▶ _Passage shown_:
——
Work Authorization & Export Compliance. As you know, U.S. law requires you to obtain an L-1 visa that will authorize you to work in the U.S. We understand this is a reasonably quick process and Esterline will pay related legal fees and other costs. We will also ask our Ethics and Compliance Manager to help you with any trade compliance requirements that might apply to your work in the U.S.
Executive Physical. Esterline requires all U.S.-based corporate officers, presidents and general managers to have an annual physical exam, as explained in the enclosed policy and exam report form. While we cannot require it of you due to French law, we recommend it as a benefit to yourself and to the corporation. If you choose to have an exam, please have your doctor return the report form to Suzanne Farraj in Bellevue.
Administrative Matters. There are a few other employment conditions and administrative matters that also need your attention. Please read, sign, and return the following to Suzanne Farraj:
— | Copy of this memo |
— | Confidential Information and Inventions Assignment Agreement |
— | Summary of Outside Business Interests |
— | Ethics code acknowledgement card |
Future Changes. This new position and its terms fit the corporation’s needs well, as we can best foresee them. Nevertheless, the company’s growth, its future business challenges, and certain leadership succession decisions could result in a different executive assignment and title for you in the future. In short, the corporate organization is evolving fairly rapidly and with limited predictability. If I see a change developing that could affect your role, I will certainly speak to you about it as early as I reasonably can, and solicit your ideas.
——
▶ _Task details_:
Continue the memo on the executive's new assignment terms, picking up after its final paragraph on future changes.

▶ _Data records_:
——
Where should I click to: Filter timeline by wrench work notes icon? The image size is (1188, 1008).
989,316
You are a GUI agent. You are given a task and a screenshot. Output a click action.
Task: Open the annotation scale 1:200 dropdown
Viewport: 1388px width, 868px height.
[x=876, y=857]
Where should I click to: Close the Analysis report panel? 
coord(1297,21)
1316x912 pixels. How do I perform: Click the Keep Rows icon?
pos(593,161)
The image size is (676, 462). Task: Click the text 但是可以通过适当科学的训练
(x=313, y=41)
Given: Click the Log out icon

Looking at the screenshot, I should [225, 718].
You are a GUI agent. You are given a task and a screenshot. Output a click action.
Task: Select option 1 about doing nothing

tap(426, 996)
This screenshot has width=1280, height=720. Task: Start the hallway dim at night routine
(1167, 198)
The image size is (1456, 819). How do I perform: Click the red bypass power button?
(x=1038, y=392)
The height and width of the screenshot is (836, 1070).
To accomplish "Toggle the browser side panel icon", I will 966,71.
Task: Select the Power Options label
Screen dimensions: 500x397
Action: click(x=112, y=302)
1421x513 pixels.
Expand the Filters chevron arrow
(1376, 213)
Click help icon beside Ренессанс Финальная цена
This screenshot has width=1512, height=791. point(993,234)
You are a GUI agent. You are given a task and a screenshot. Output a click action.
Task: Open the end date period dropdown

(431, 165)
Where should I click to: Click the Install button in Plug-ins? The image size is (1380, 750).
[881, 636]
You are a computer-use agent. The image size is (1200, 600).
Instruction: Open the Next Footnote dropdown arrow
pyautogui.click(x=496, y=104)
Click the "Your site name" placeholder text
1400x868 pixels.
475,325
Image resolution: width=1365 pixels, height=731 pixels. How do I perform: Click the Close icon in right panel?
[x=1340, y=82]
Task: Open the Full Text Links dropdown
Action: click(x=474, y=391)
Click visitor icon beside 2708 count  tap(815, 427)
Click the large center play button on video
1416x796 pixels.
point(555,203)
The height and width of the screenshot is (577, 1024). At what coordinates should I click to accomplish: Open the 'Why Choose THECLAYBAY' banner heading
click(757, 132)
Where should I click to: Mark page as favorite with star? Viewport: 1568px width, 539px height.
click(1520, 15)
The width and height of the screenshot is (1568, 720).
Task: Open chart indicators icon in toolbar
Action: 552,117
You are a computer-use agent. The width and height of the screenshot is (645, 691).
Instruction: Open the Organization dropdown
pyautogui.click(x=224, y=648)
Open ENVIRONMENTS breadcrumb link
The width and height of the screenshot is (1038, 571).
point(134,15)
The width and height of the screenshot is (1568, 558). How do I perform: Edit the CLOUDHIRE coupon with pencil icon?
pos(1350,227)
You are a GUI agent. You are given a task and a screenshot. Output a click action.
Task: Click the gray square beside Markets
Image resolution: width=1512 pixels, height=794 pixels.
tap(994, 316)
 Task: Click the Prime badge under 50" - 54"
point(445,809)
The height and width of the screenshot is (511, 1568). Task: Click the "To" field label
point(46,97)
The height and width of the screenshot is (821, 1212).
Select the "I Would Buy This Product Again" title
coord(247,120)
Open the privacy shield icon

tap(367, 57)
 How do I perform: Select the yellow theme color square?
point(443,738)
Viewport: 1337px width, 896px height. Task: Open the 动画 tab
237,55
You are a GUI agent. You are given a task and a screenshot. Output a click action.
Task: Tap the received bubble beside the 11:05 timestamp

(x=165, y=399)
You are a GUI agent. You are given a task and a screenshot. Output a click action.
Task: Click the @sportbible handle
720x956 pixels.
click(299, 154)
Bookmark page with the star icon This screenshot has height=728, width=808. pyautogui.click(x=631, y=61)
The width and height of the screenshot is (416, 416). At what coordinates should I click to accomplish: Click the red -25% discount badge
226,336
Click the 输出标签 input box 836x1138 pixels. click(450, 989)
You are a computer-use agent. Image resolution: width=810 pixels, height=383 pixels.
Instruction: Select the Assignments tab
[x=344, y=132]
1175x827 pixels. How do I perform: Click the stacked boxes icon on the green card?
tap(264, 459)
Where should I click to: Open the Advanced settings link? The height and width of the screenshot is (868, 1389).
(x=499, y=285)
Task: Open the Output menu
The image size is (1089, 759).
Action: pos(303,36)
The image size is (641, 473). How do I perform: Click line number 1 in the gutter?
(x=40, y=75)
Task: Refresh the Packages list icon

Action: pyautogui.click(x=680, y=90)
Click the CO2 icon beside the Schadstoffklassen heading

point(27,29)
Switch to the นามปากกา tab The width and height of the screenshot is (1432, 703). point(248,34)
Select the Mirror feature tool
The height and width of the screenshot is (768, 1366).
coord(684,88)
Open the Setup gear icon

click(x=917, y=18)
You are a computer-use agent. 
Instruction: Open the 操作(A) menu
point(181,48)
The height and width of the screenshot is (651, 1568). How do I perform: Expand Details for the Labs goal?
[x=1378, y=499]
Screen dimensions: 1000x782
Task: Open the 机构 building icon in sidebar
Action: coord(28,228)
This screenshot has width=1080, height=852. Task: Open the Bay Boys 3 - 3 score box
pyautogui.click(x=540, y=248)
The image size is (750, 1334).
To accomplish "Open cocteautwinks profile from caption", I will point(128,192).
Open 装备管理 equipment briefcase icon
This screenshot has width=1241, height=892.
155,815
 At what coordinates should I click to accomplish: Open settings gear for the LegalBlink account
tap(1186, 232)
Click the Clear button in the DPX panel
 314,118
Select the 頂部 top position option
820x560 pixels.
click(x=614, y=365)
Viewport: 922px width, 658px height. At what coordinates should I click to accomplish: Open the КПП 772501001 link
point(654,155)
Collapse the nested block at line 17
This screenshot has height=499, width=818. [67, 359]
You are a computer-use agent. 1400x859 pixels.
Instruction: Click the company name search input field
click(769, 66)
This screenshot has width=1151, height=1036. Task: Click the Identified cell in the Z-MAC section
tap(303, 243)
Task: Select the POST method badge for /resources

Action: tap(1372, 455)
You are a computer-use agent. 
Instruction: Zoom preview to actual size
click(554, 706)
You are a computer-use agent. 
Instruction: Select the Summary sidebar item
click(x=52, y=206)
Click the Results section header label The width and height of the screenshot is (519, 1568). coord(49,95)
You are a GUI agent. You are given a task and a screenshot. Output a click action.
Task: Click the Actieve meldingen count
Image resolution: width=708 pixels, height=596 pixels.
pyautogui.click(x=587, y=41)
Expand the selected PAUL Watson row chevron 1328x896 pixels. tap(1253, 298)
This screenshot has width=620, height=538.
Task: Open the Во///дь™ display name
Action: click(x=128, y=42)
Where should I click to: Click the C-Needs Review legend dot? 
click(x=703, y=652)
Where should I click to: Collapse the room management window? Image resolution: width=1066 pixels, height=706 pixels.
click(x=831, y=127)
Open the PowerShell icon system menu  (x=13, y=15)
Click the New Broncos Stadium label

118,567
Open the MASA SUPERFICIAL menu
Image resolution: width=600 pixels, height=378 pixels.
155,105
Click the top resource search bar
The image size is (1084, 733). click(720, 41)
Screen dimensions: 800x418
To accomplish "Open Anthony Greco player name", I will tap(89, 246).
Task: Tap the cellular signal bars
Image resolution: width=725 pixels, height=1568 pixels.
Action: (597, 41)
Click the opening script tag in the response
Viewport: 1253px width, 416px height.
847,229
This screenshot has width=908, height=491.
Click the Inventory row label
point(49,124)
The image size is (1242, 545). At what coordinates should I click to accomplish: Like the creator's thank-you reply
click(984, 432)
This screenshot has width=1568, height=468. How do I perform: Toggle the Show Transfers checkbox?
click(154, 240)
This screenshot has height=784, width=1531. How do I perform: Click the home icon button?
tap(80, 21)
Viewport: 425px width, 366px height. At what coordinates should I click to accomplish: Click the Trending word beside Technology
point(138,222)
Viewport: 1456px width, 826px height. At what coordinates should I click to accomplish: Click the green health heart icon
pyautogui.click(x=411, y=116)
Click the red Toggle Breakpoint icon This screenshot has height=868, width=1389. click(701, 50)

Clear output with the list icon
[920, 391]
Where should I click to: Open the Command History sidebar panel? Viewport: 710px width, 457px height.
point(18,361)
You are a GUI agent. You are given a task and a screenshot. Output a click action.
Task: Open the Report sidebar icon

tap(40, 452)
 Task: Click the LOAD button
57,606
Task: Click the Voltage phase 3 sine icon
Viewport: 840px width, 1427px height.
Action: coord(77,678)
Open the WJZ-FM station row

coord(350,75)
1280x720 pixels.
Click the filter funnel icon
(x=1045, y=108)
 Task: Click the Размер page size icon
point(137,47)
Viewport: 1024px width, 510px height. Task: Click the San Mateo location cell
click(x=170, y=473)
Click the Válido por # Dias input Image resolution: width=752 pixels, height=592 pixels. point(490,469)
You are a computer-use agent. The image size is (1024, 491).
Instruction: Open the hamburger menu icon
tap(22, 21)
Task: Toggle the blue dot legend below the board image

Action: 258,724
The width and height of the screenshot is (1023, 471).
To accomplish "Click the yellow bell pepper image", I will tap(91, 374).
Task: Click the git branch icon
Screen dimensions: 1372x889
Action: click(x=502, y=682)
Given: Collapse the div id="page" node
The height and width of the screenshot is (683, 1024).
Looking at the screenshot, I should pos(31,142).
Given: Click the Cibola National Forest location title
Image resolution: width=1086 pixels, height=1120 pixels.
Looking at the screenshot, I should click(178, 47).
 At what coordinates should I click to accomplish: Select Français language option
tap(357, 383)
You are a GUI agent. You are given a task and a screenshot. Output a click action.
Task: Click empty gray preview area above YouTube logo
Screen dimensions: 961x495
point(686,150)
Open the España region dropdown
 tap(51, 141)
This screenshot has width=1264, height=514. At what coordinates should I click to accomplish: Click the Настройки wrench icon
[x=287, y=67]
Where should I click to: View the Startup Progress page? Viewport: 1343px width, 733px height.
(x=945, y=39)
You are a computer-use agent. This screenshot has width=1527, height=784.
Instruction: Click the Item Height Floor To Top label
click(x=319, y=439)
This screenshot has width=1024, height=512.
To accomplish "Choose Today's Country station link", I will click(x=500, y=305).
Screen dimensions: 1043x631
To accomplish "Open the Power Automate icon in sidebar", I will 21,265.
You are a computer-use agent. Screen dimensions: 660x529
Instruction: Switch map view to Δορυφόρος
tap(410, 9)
——
▶ _Task result_:
General Policies. This offer includes and is contingent on satisfactory completion of the various forms and agreements enclosed here. Except as specifically provided in this memorandum, other aspects of your employment will be the same as those that apply to our corporate staff. We are all employed at-will, and the officers serve at the pleasure of the Board for one-year terms, subject to company by-laws.
Welcome. Alain, the other officers andIhave long admired your work and enjoyed working with you. We look forward to continuing and strengthening those relationships in your new position. I believe you will find your new position challenging and diverse, with opportunity for continued career growth benefits for you and your family.
Congratulations on your well-earned success.
To accept this offer, please sign the duplicate copy together with the various materials enclosed, and return them all to Suzanne Farraj.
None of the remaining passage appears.